I know I've probably mentioned this before. But I am. I'm really, really angry. Yup, back at that stage again. Don't ask me with who, or about what...I couldn't really tell you. I just know I am. I just know I'd really like to hit someone. No really...sometimes we say that half heatedly, I'm not. I'd REALLY like to hit someone. I've felt this way all weekend and I'm not sure what brought it on. (maybe my 2 days in NYC was too much, lol)

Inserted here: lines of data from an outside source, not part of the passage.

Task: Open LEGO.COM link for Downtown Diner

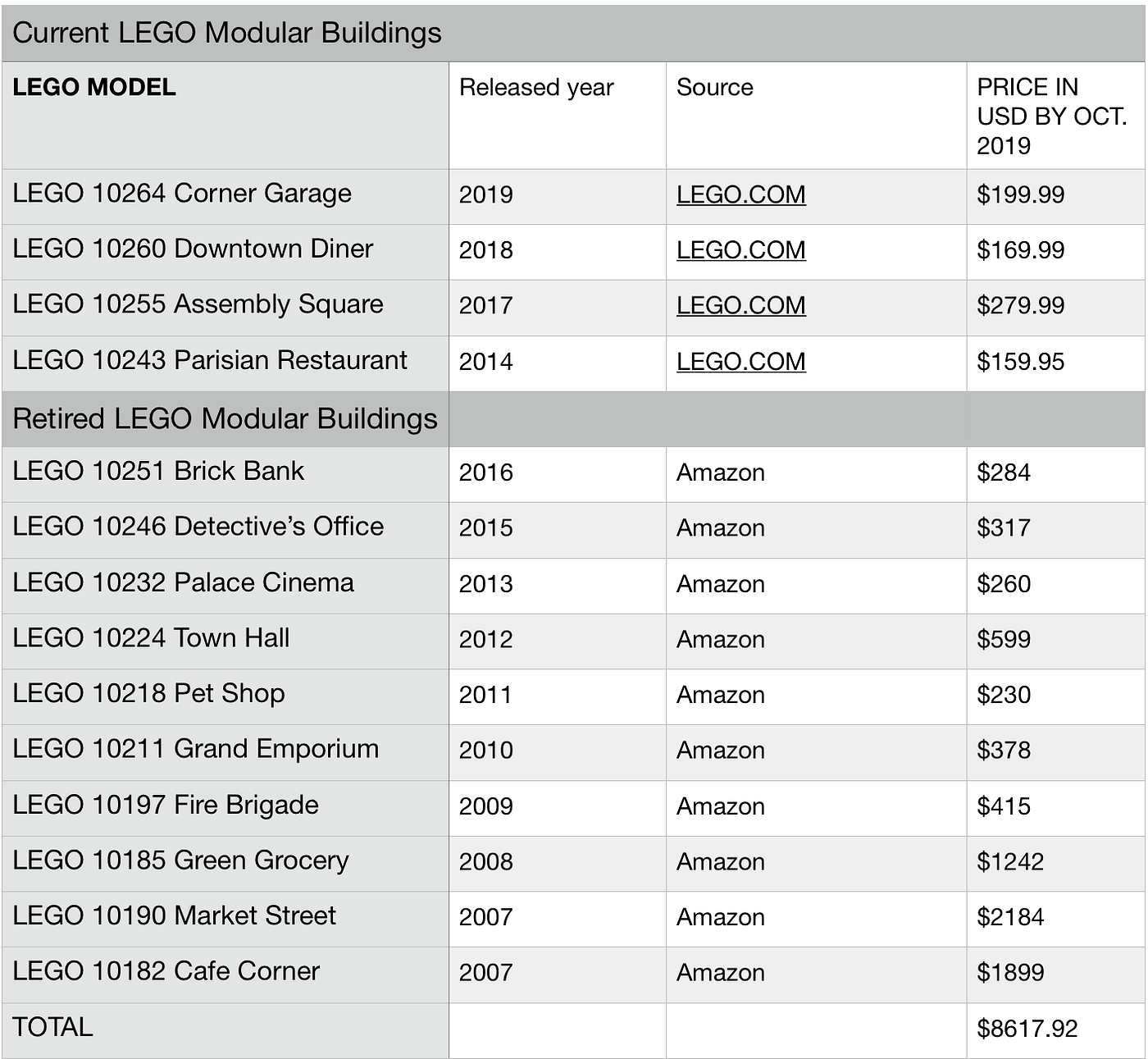Action: [740, 250]
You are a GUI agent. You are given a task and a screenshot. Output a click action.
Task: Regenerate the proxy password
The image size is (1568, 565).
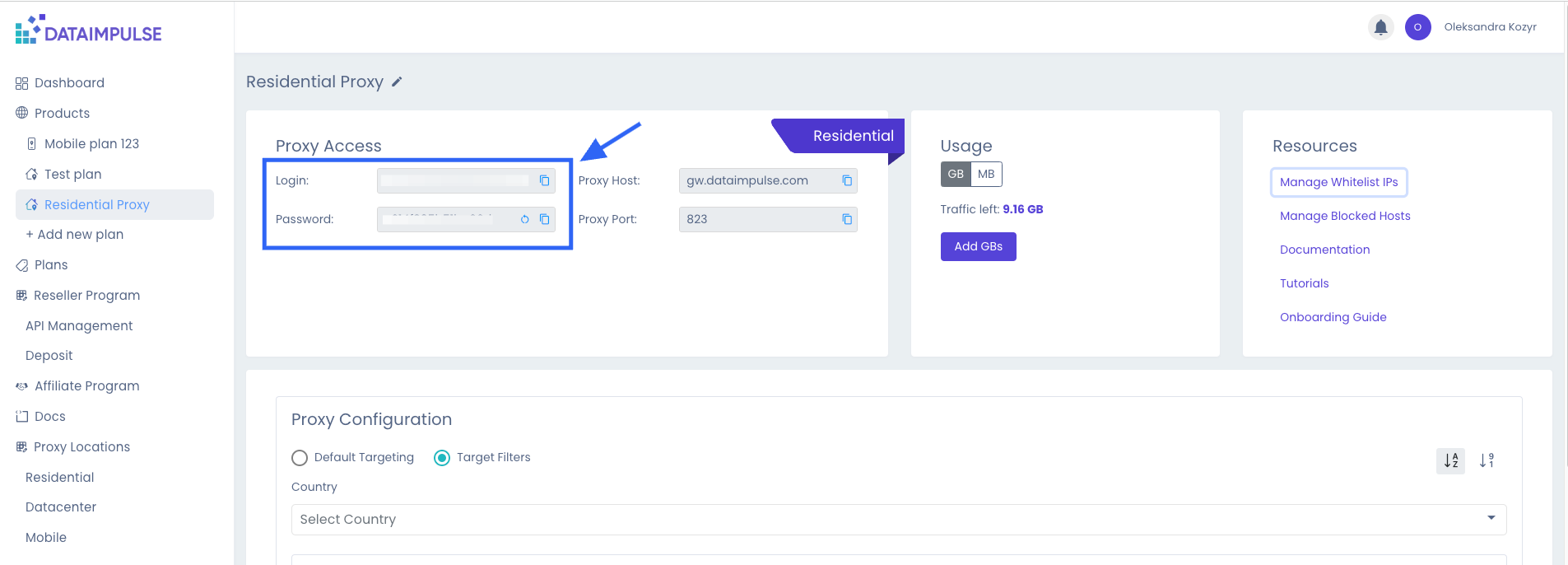pyautogui.click(x=524, y=219)
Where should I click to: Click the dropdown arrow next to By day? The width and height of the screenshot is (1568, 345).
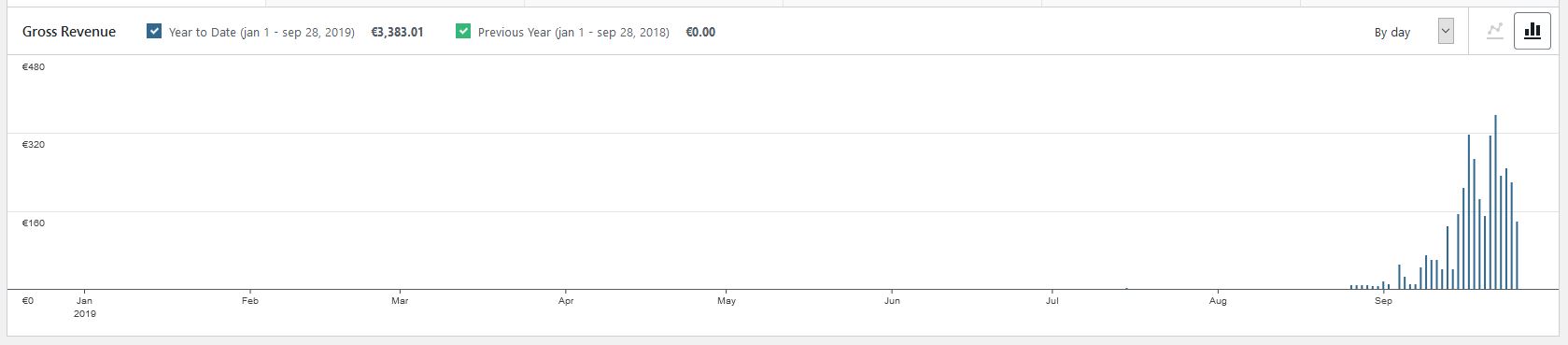click(x=1446, y=32)
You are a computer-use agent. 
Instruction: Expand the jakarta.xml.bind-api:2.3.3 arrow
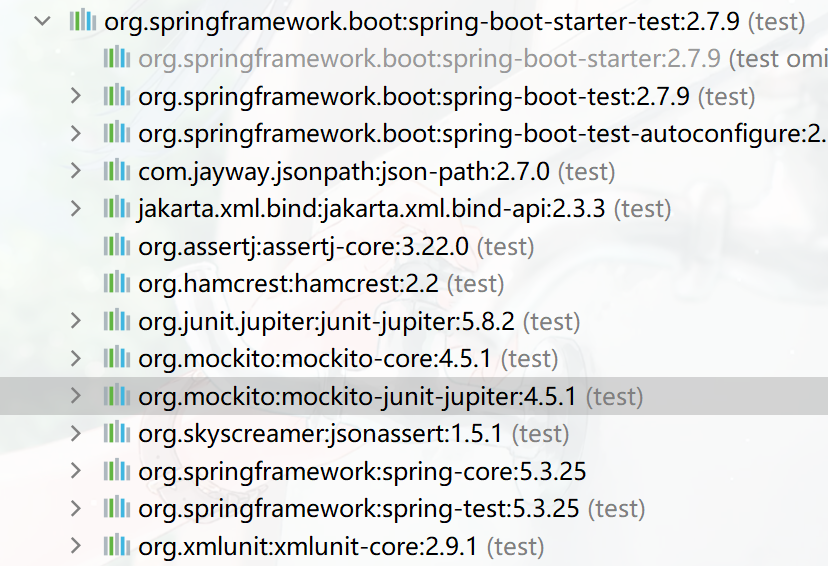click(76, 209)
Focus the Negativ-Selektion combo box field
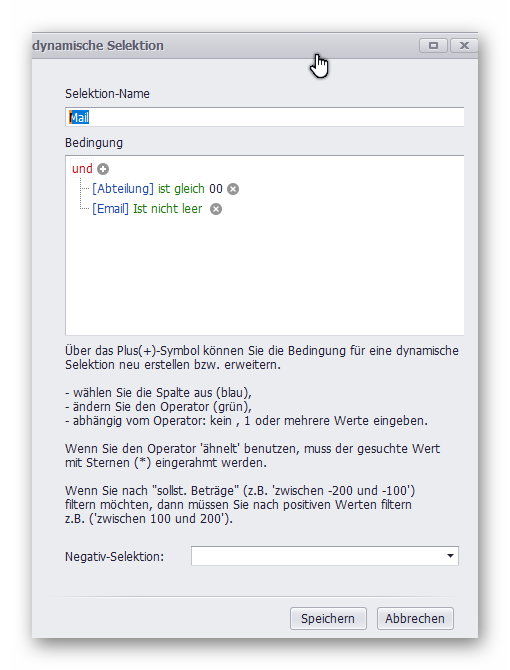510x670 pixels. point(325,556)
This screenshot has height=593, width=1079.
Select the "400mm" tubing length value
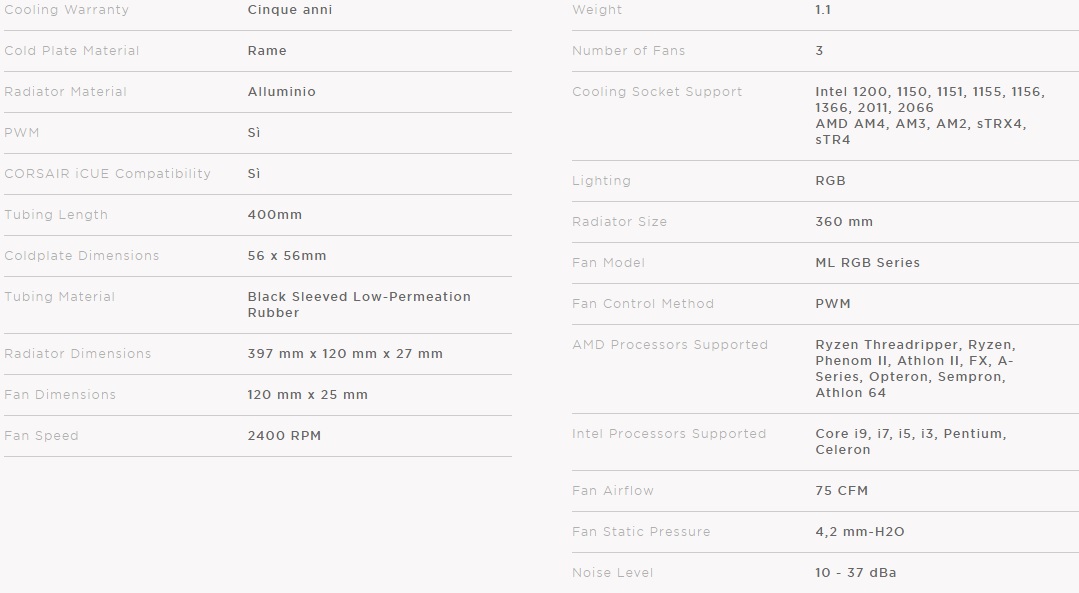[275, 215]
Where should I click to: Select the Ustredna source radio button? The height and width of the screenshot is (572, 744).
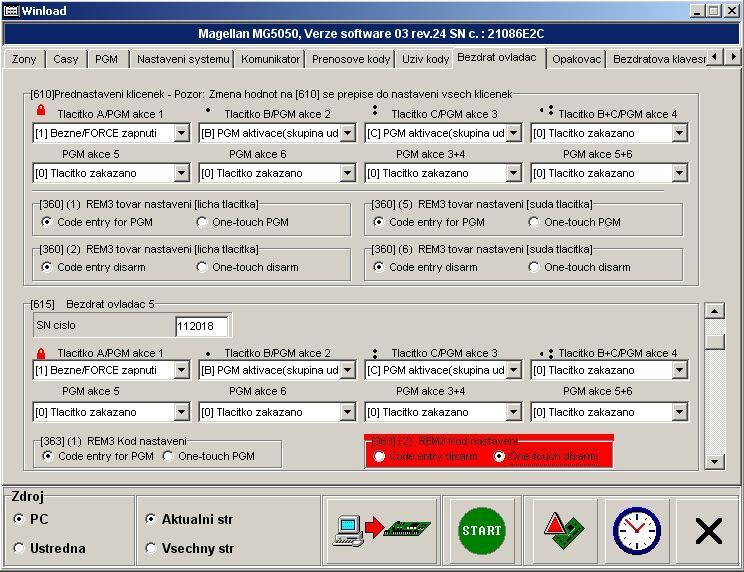pyautogui.click(x=20, y=548)
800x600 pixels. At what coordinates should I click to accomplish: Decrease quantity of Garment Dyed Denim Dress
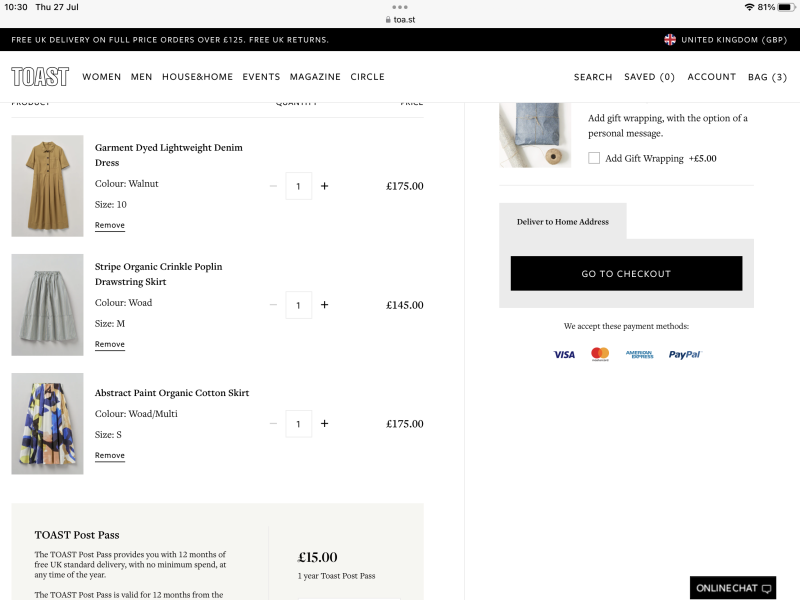pyautogui.click(x=273, y=186)
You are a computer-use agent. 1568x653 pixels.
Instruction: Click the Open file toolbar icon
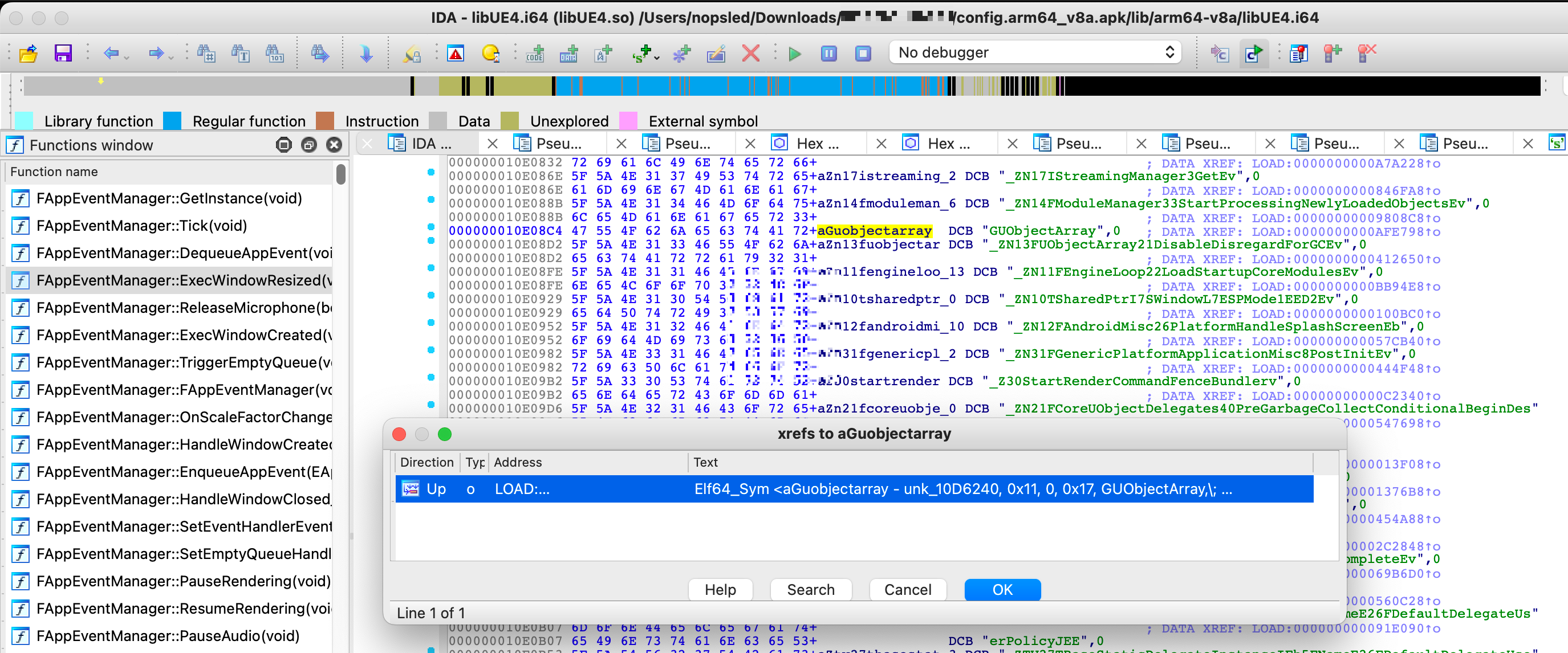[28, 54]
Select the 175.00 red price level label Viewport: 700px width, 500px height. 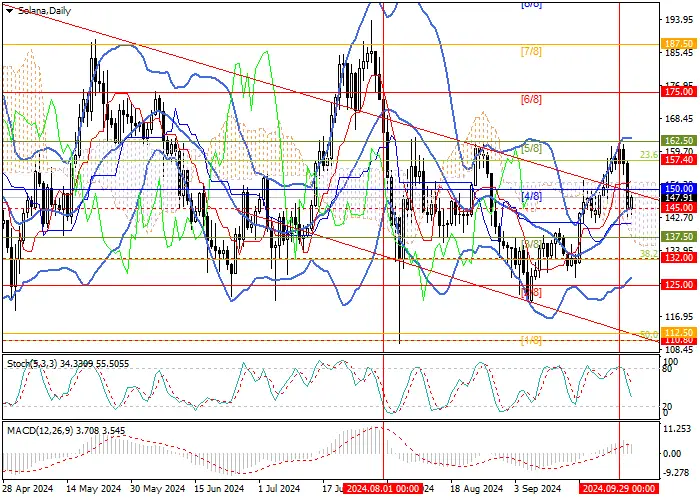[679, 92]
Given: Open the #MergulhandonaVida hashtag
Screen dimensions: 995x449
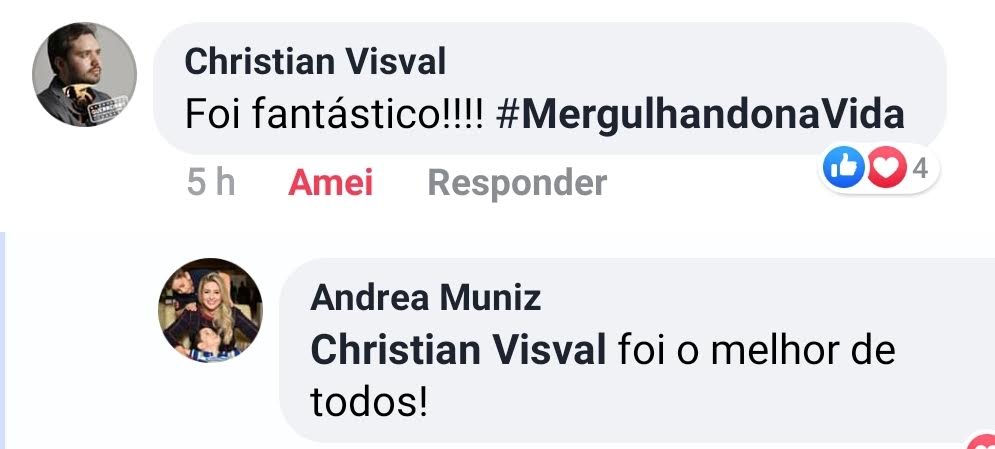Looking at the screenshot, I should point(700,115).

I'm not really sure what to do with this. And I know a lot of it is directed at God...a God that I'm not sure I believe in, rather, I'm not sure I WANT to believe in right now. I mean, what's the point? Seriously...what's the point? I don't trust Him...I don't like Him....maybe I'd like to hit God. Actually, I'd just rather ignore Him right now, and hit a few people I know - that would feel much better.

But would it?

Maybe I'm mad at my dad. A couple of people have asked me this, and I don't know how to answer it. I feel like deep down somewhere inside I AM mad at him, god knows why, but I am....but it makes NO sense whatsoever. So what the hell am I supposed to do with that?? Why should I feel any anger towards the most important man in my life who had absolutely no control over what happened to him (us)and who fought hard to the very end??? I don't understand it. I'd rather be mad at god...if he's really there. I've basically told God that if He REALLY is there, if He's REALLY been here with me through all this bull shit, then He needs to show me. I need a damn burning bush in my yard. Otherwise...no. I can't trust that. And I'm mad. And I want to be mad at him, and keep him several arms lengths away.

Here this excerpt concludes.